Defunct American rock music magazine

Zoo World was an American bi-weekly rock music magazine that operated between 1972 and 1975. Available throughout the United States, it was published in Fort Lauderdale, Florida and intended as a rival to Rolling Stone. In early issues of the magazine, the cover carried a subtitle reading: "The Music Megapaper".

== History ==
Launched by Go Publishing on 27 January 1972 and originally titled Zoo News, it was renamed Zoo World for its fifth issue, and retained that name for the rest of its publication. From the second issue the publisher is listed as Les Feldman.

The publication was funded by Florida businessman Jack P. Hunt. Its offices were in a building he owned at the corner of Oakland Park Boulevard and Bayview Drive. The magazine grew to include offices in New York, Los Angeles and Chicago, with a combined staff of 60 under publisher Les Feldman. A contemporary report in the Lauderdale Ledger described Zoo World as a "bi-weekly tabloid featuring record reviews, feature articles on rock celebrities and gossipy news stories on the music world".

*Work to complete*.
[A] According to the Zoo World article, in which city was the magazine published?
[B] In the Zoo World article, rewrite the stretch from "Defunct American rock" through "as Les Feldman.", changing "Zoo World" to "Zoo Times".
[C] Carry the Zoo World article forward from its last sentence.

*Source material*.
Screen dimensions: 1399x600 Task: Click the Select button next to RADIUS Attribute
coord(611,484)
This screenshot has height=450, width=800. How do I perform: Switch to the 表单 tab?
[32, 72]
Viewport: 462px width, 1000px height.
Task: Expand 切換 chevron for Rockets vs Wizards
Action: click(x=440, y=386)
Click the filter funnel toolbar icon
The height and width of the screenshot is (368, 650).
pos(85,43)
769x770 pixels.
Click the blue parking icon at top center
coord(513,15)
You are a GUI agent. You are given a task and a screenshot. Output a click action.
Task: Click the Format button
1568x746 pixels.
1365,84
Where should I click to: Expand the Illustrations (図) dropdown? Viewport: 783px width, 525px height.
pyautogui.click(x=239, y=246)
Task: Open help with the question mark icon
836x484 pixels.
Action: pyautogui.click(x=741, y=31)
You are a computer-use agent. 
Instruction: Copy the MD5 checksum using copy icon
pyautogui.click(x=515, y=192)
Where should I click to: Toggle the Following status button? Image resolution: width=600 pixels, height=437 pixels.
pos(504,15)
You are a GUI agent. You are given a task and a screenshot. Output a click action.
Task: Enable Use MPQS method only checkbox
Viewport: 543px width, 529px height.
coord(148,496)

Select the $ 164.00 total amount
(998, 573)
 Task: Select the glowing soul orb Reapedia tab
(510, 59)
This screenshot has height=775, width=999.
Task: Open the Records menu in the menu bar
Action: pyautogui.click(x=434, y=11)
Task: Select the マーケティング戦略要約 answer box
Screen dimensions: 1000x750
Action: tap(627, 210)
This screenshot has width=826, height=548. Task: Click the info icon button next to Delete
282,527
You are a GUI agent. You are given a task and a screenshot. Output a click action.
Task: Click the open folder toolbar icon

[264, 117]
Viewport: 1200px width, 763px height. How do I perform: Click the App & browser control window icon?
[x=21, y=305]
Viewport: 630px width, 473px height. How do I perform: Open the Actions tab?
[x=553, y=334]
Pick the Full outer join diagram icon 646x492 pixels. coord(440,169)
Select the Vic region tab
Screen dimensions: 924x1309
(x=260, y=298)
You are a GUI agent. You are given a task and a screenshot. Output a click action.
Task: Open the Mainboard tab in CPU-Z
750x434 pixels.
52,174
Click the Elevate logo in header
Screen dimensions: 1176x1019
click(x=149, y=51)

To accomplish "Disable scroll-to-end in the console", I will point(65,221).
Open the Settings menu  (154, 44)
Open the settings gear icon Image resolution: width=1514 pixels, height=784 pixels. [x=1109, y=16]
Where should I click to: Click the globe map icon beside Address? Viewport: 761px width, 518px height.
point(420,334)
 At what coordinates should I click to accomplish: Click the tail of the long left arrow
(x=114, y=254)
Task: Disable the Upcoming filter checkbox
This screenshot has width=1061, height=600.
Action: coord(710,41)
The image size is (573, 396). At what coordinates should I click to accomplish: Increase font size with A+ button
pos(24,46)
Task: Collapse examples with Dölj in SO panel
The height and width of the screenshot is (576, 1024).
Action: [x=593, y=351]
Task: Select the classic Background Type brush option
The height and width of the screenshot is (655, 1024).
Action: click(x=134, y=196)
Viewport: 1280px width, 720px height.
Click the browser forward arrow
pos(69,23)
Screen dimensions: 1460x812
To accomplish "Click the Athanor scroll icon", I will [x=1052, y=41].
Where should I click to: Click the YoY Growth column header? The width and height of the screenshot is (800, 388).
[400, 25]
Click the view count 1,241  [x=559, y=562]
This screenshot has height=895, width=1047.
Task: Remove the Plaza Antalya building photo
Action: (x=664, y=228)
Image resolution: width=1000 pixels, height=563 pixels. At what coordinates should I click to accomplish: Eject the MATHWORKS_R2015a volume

*Answers by item number*.
[A] Fort Lauderdale, Florida

[B]
Defunct American rock music magazine

Zoo Times was an American bi-weekly rock music magazine that operated between 1972 and 1975. Available throughout the United States, it was published in Fort Lauderdale, Florida and intended as a rival to Rolling Stone. In early issues of the magazine, the cover carried a subtitle reading: "The Music Megapaper".

== History ==
Launched by Go Publishing on 27 January 1972 and originally titled Zoo News, it was renamed Zoo Times for its fifth issue, and retained that name for the rest of its publication. From the second issue the publisher is listed as Les Feldman.

[C]
Among its contributors were journalists and authors Jim Esposito, Arthur Levy, Michael Gross, Jon Tiven, Nick Tosches, Wayne Robins, John Swenson, Steven Rosen, Gene Sculatti, Ira Robbins, David Rensin and Barbara Charone. In an online discussion at the music critics' website rockcritics.com, in February 2013, author and journalist Richard Riegel recalled that Zoo World resembled Rolling Stone in format, and he likened the title's "editorial personality" to that of Crawdaddy! following the departure of that magazine's founding editor, Paul Williams.

By the time of its demise in January 1975, Zoo World enjoyed a circulation of 300,000. Although Feldman and his colleagues were confident that the magazine remained a viable title, Hunt's withdrawal of his patronage forced its closure, the decision for which was announced to employees in December 1974. Dated January 2, 1975, the cover of the magazine's 75th and final issue carried a picture of soul singer Barry White.